Create admin user and default organization
Run the following command to create an admin user and a default organization in SwaggerHub. Note the space in
kubectl exec -it deploy/swaggerhub-operator -n swaggerhub -- cmd create-admin-user admin -p p@55w0rd firstname.lastname@example.org myorg
The admin username must be between 3 to 20 characters and can only contain characters
A..Z a..z 0..9 - _ .
The admin password must be at least 7 characters long with at least 1 lowercase letter and 1 number. If the password contains characters that have a special meaning in Bash (such as
! $ &and others), enclose the password in single quotes (like
-p '$passw0rd') or escape the special characters.

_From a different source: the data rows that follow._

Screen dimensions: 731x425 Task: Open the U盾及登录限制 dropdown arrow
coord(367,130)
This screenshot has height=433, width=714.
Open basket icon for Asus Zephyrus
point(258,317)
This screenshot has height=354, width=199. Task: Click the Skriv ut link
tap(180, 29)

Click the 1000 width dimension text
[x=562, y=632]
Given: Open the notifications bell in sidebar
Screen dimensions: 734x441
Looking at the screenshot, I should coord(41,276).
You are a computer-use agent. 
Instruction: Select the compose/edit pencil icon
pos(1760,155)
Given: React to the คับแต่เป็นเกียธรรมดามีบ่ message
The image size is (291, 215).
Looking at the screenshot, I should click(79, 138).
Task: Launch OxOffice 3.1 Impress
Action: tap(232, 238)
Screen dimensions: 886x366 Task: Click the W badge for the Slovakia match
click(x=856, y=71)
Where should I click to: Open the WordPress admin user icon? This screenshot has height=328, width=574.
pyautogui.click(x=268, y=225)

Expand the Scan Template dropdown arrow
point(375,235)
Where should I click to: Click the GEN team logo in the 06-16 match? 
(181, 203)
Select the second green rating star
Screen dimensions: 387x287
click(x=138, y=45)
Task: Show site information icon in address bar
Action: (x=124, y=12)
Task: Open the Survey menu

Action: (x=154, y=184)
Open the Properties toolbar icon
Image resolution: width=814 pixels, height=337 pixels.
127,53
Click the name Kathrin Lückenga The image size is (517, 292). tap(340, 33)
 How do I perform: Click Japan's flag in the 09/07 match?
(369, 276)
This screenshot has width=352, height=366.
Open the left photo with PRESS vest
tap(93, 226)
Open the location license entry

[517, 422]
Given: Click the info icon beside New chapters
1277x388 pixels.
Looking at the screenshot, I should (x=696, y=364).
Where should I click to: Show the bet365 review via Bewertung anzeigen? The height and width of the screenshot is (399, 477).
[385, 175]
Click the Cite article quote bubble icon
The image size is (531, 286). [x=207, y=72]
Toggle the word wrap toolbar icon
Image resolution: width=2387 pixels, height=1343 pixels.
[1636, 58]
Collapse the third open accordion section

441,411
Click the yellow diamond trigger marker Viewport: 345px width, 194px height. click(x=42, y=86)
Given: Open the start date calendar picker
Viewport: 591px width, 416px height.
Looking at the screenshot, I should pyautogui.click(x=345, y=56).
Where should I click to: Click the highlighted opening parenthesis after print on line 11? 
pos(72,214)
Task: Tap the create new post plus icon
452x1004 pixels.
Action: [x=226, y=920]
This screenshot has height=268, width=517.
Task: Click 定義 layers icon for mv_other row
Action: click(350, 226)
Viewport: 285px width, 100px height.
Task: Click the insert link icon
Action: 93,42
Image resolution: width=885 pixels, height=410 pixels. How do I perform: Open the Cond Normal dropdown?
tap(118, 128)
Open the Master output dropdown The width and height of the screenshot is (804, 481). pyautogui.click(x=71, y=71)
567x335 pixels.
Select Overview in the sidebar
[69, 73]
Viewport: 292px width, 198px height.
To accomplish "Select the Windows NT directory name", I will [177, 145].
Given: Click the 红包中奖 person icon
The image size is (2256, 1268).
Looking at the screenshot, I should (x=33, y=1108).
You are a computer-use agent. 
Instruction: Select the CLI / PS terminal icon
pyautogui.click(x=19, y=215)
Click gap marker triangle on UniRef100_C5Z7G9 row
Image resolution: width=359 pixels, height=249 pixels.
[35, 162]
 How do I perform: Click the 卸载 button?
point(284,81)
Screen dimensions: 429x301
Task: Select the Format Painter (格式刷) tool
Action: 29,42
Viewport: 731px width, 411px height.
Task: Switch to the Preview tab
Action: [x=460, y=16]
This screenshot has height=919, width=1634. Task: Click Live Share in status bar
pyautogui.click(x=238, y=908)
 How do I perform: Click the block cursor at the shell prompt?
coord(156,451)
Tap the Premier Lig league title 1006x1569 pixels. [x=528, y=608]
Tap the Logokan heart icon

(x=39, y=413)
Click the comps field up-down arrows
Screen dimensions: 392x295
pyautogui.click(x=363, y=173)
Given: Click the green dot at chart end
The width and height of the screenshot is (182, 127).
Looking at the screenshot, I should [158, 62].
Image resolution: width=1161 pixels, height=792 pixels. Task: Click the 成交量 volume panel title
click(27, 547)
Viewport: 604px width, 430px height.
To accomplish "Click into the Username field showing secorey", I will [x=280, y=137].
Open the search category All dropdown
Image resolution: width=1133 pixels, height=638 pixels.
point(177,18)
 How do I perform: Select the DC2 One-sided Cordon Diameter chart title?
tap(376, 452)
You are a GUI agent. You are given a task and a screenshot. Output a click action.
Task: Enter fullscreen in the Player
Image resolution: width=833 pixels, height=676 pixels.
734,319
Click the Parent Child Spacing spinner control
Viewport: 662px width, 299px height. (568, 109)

Once done, open the SwaggerHub web application at
http://DNS_NAME and log in using the admin username and password. You should see the created organization in the sidebar:
Now that SwaggerHub is up and running, you can:
Add users to your organization in SwaggerHub and set their roles – either manually or using the User Management API.
Configure single sign-on using SAML, LDAP, or GitHub.